Whether in Japan or Australia, intensive parenting exists. Testing remains the only measure.
If tests are required, extensive training is needed. Practice problems, practice problems. Rankings, rankings.
Wanting to attend good schools means selection and fierce competition.
We're ordinary people without family wealth. We've earned today's life through our own efforts. Though hardly luxurious, at least we don't worry about food and clothing.
What can we leave our children?
Money? Property? Good health? Mental wellness? Self-reliance skills?
We're first-time parents too, facing challenges our parents never encountered raising us.
I know many families have come to Japan in recent years to "escape" China's educational environment.
But in reality, 99% of people haven't thoroughly understood Japan's education system and social reality before arriving.
"Happy education" and "elite education" appear to be completely contradictory models.
But perhaps we've misunderstood "happy education."
Happy education doesn't equal indulgence or going with the flow.

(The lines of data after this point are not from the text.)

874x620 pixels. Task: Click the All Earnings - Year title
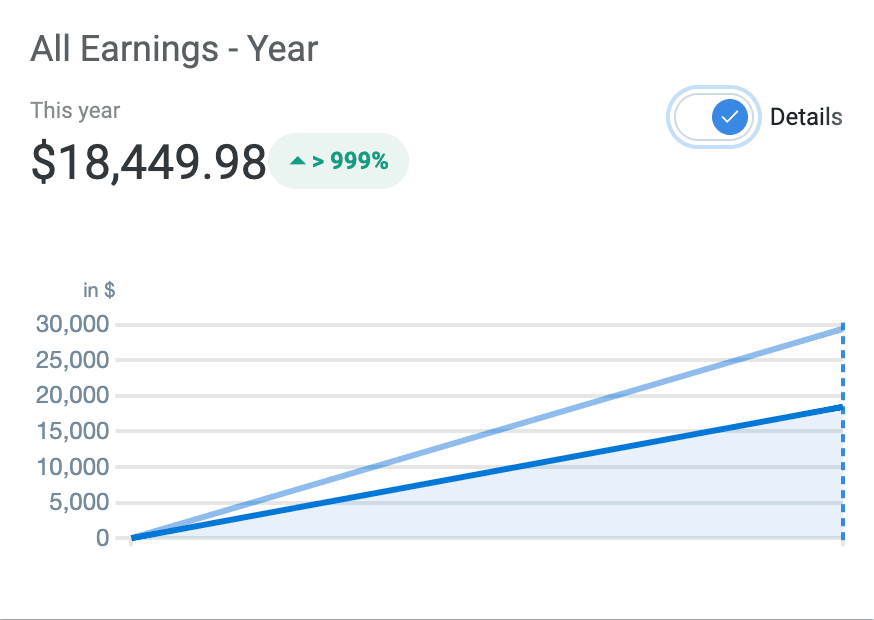pyautogui.click(x=174, y=48)
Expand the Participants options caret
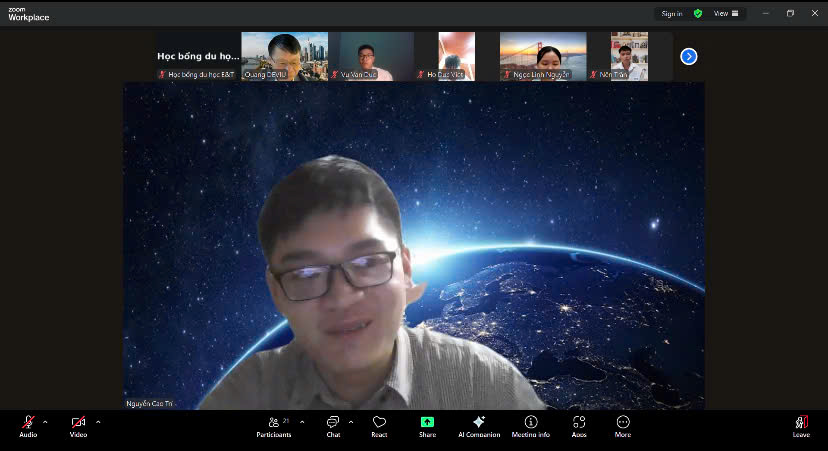 pyautogui.click(x=302, y=422)
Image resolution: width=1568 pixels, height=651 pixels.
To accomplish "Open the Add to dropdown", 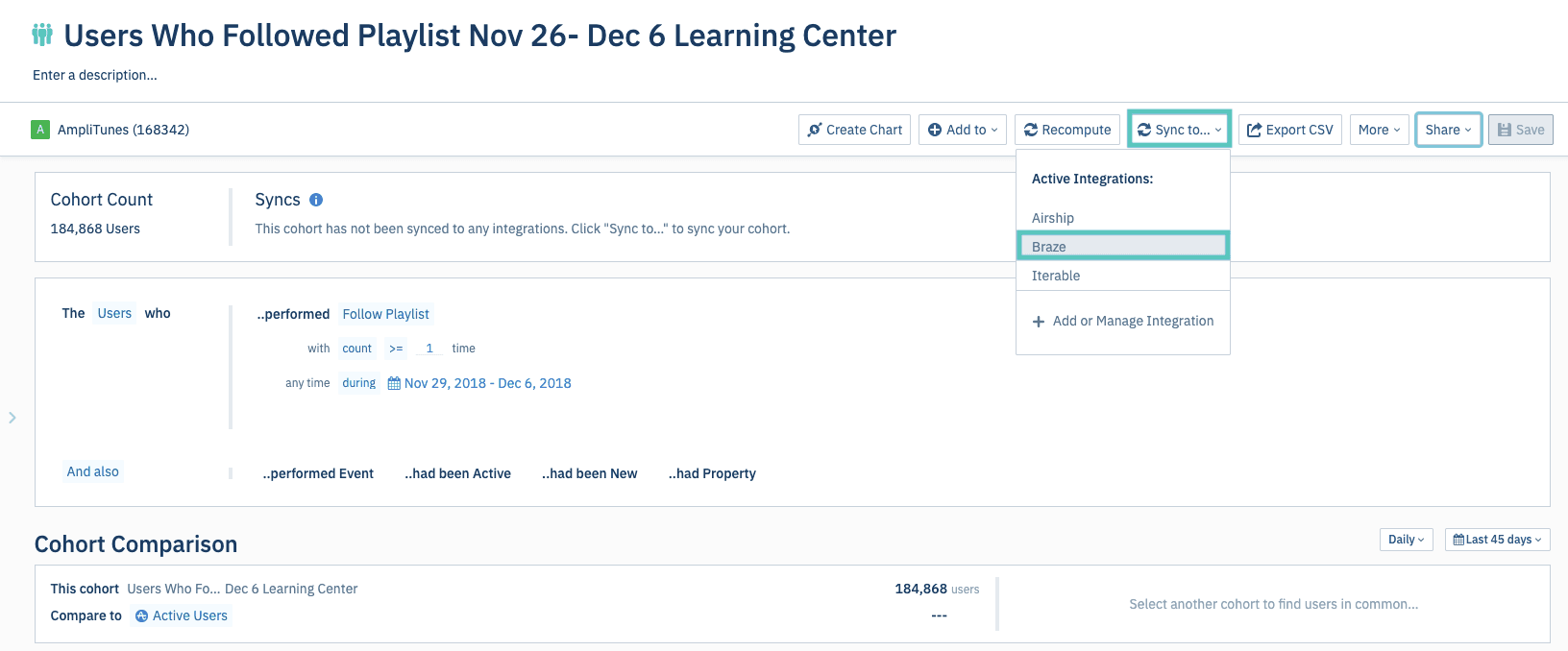I will tap(963, 130).
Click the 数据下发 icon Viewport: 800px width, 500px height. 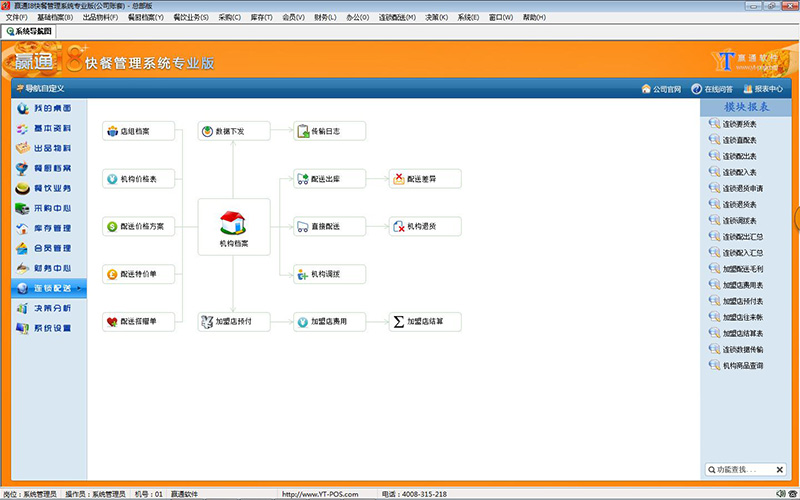pos(207,131)
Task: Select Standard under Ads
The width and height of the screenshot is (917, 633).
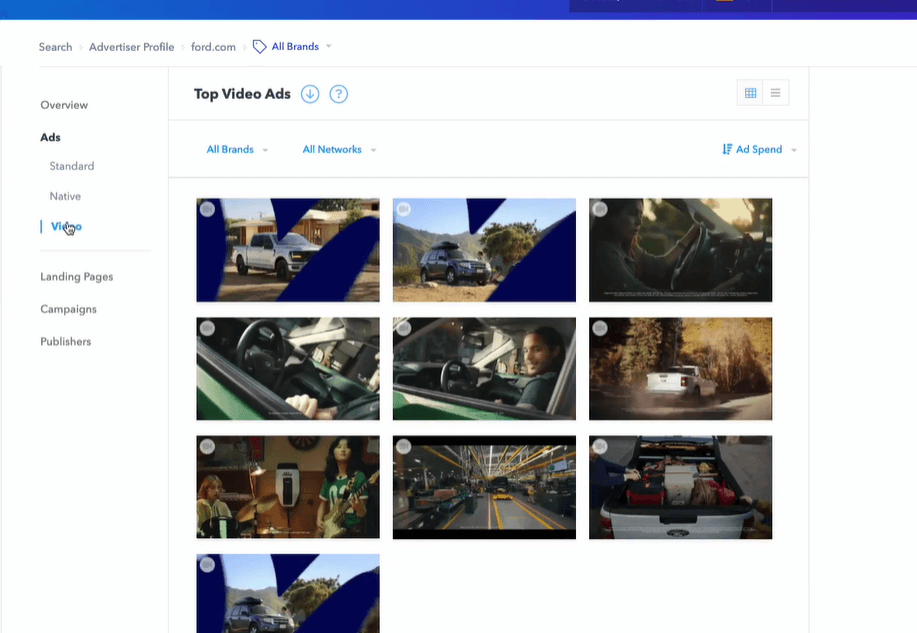Action: click(72, 166)
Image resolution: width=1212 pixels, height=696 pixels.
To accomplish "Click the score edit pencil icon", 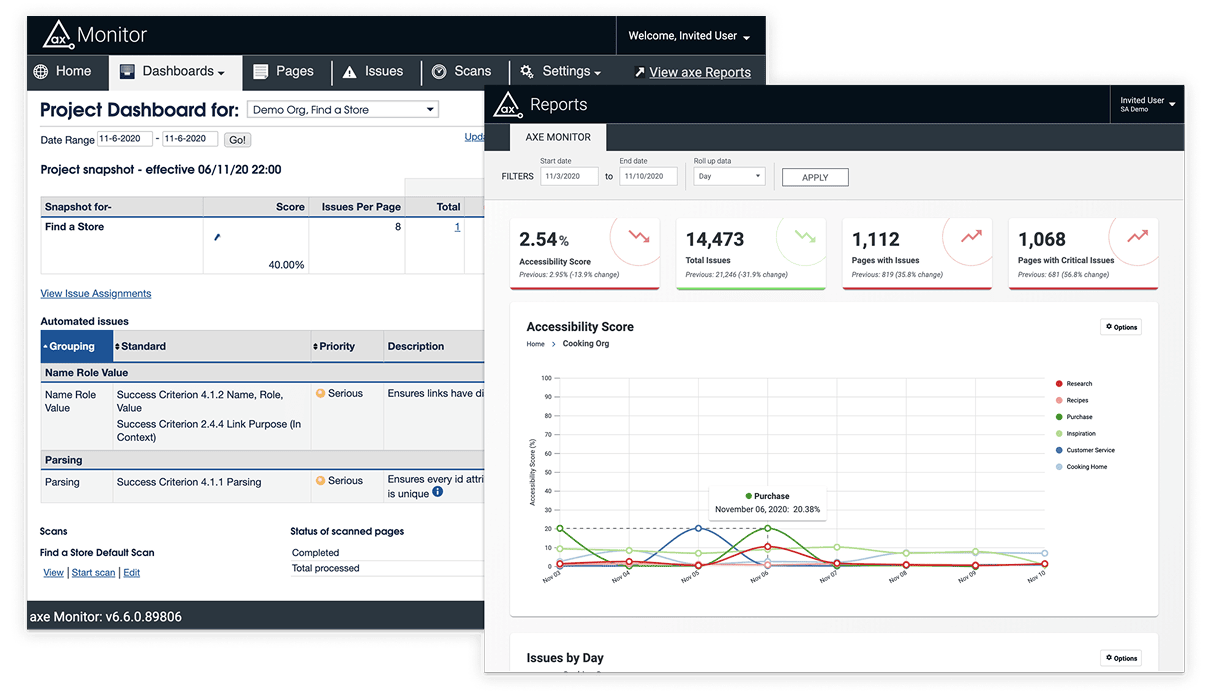I will 217,237.
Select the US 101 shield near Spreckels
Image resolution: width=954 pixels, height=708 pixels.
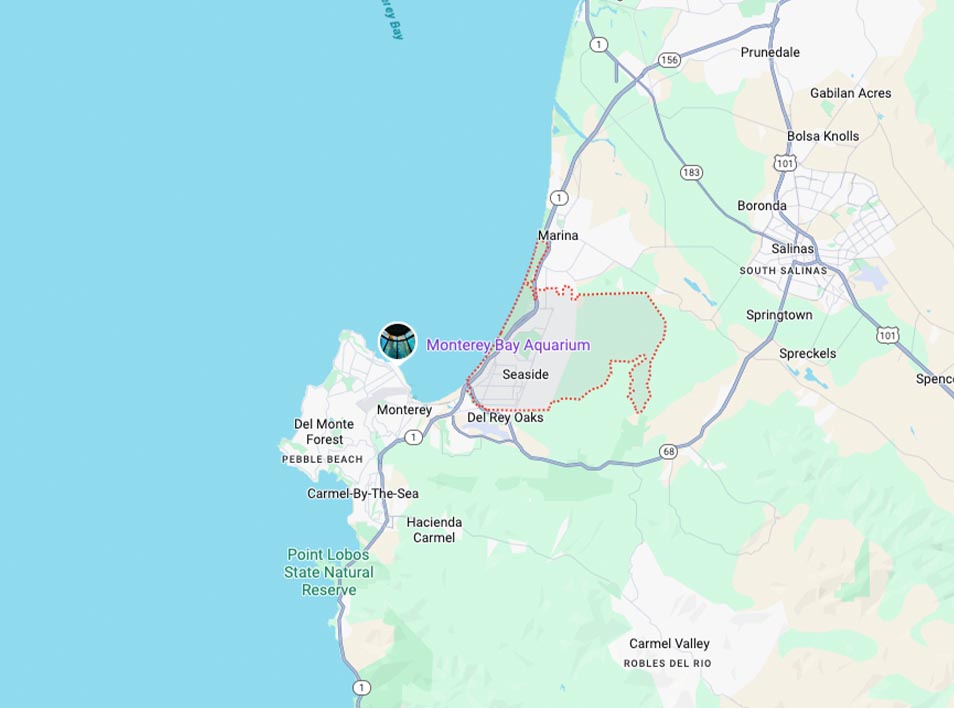[888, 335]
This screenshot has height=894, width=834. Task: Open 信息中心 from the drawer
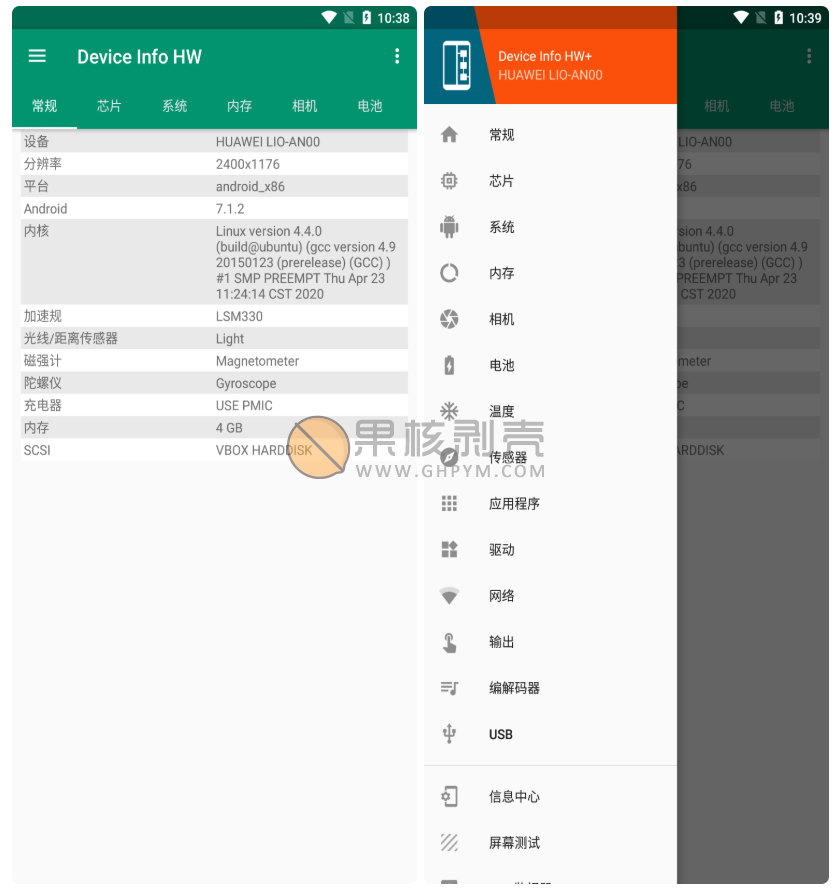pyautogui.click(x=514, y=797)
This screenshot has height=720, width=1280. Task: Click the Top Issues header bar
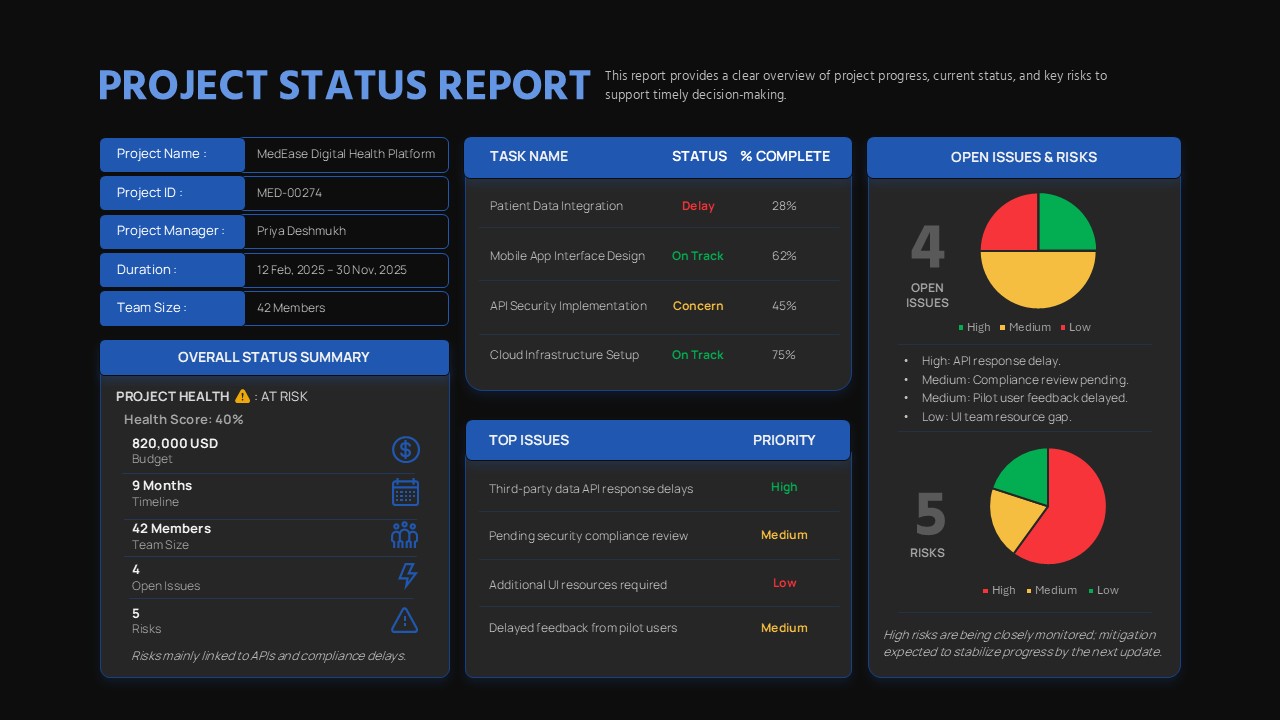pos(657,440)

It shouldn't mean avoiding competition.
The core of happy education should be sparking children's interests, unleashing their potential, focusing on emotional experiences and happiness in learning, ultimately cultivating lifelong learning ability and enthusiasm.
Simply put: don't make them feel learning is painful. Because learning is a lifelong endeavor. Especially in today's rapidly developing AI society, interest may become humanity's only motivation for learning.
Japan's happy education is built upon its extremely comprehensive social safety net. 98% junior high to high school admission rate, 98% high school graduate employment rate. Legally mandated minimum hourly wages, social security system, and so on.
But these only barely guarantee that non-lazy people can survive.
How many parents only require their children to "just survive"?
(To be continued)
这里是中文版。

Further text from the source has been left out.